SELEÇÃO:
De todo o exposto, com referência à base conceitual adotada por Vera Rebollo, fica para o autor, marcada a relevância do território como fundamento do recurso turístico e configurador do produto turístico e, conseqüentemente, como espaço de produção e espaço de consumo do fenômeno do turismo.

O conhecimento da realidade do turismo evidencia, conforme Vera Rebollo, que as atividades turísticas não se distribuem no espaço de forma homogênea, mas sim que a sua localização demonstra um determinado grau de concentração espacial, de natureza pontual ou zonal. Este aspecto deve-se, entre outras razões, ao fato de que para viabilizar-se o deslocamento entre um centro emissor e um centro receptor, o consumidor-turista pondera, tendo como pano de fundo as variáveis restrição orçamentária, preferências de consumo e utilidade esperada, a influência e o peso em seu orçamento do fator distância, em suas três manifestações: a distância-física; a distância-tempo – incluindo o custo de oportunidade; e a distância-custo.

LINHAS EXTRAÍDAS:
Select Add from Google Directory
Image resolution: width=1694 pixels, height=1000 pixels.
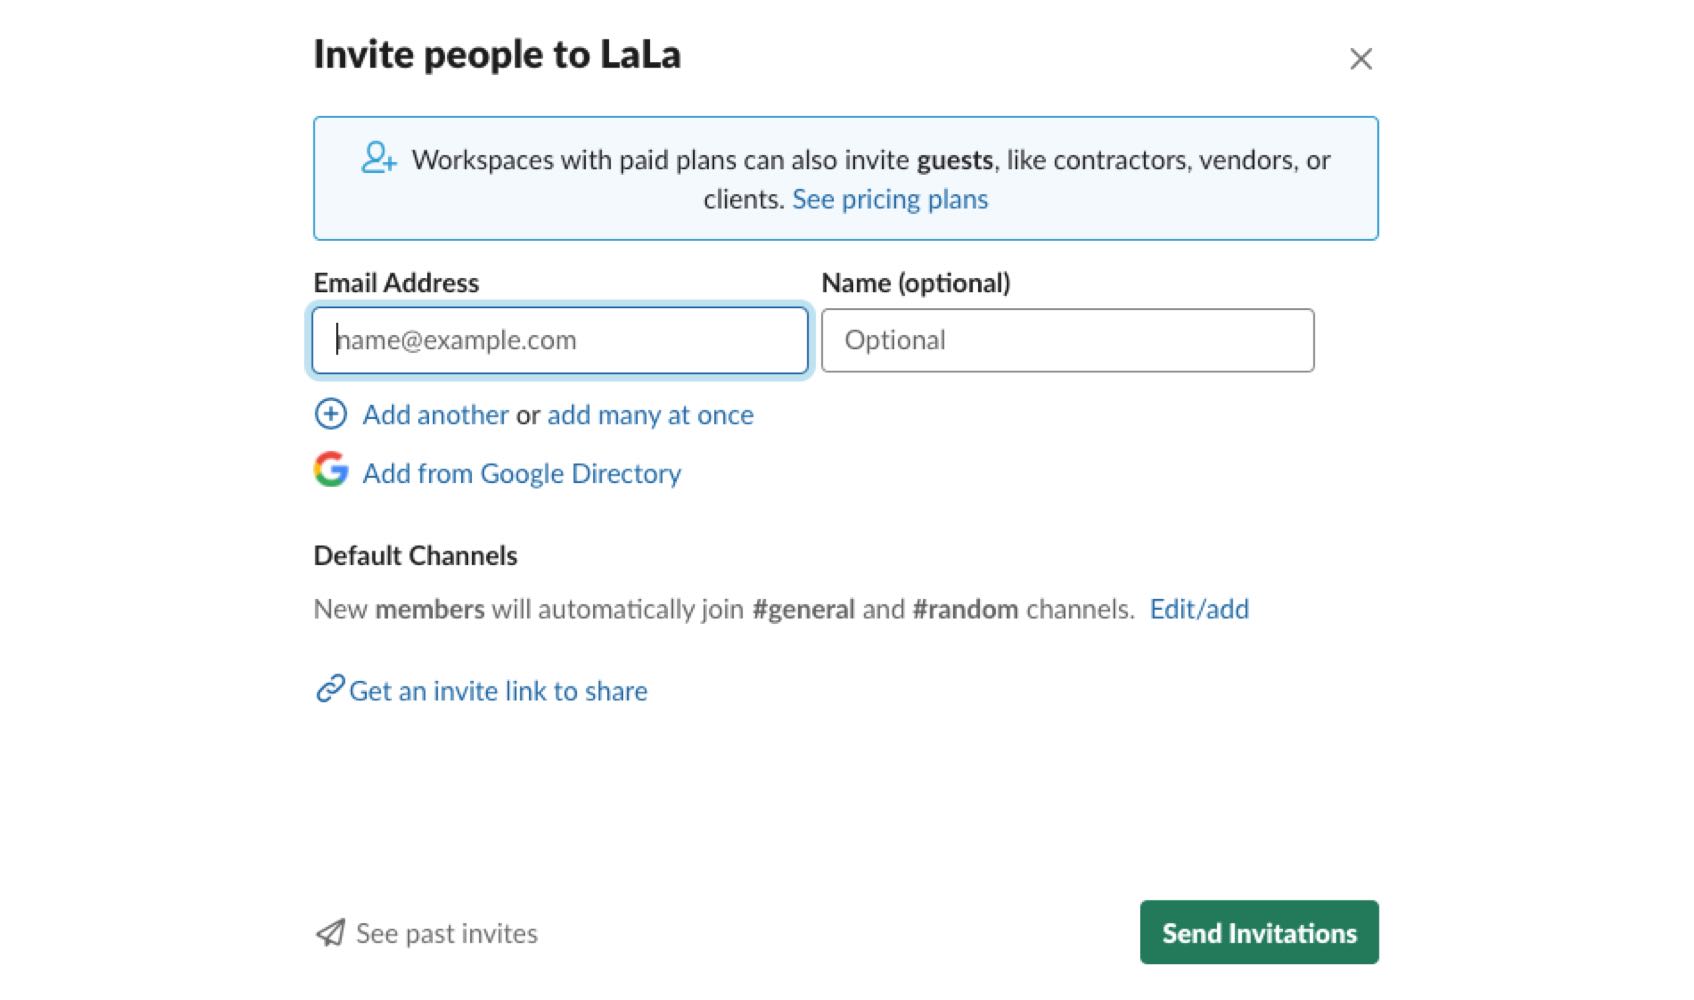521,474
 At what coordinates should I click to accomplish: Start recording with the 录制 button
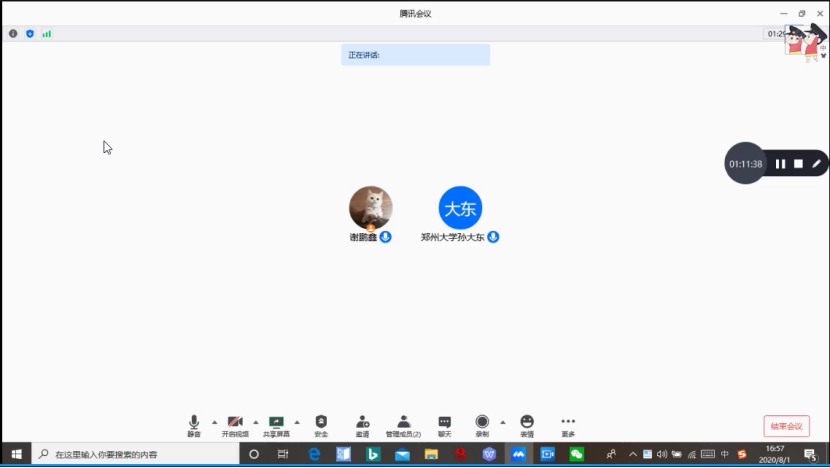tap(482, 424)
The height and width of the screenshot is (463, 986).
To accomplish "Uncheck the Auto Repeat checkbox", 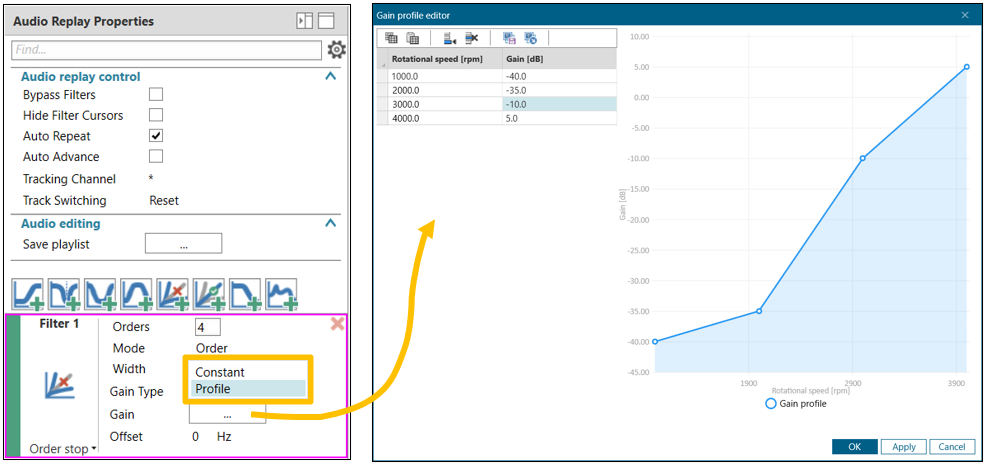I will point(156,136).
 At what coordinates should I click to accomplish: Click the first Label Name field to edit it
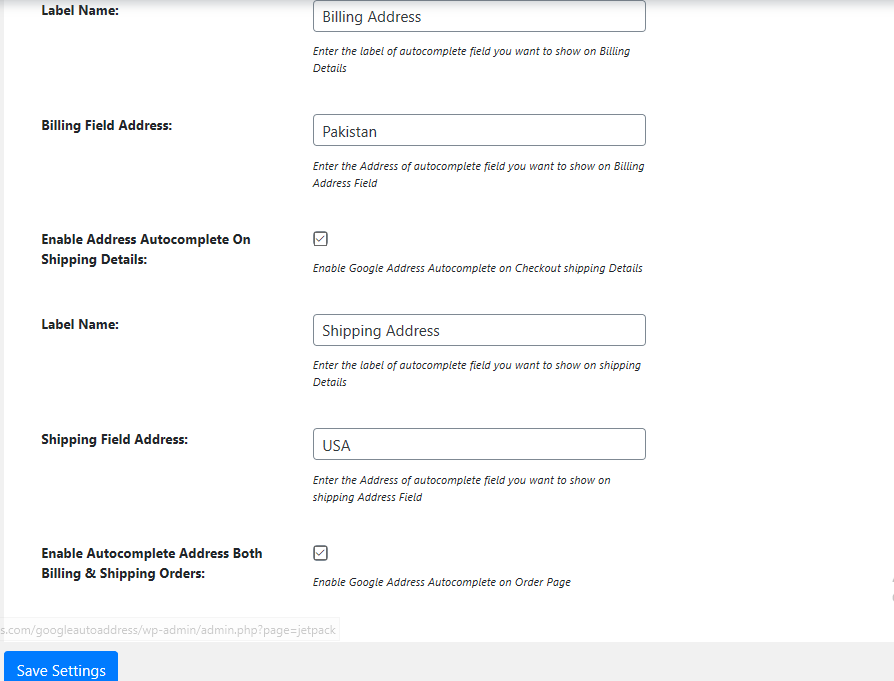[x=478, y=16]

OBJETIVO DO EXERCÍCIO: Segundo o trecho sobre turismo, quais são as três manifestações do fator distância que o consumidor-turista pondera?

RESULTADO DO EXERCÍCIO: A distância-física, a distância-tempo (incluindo o custo de oportunidade) e a distância-custo.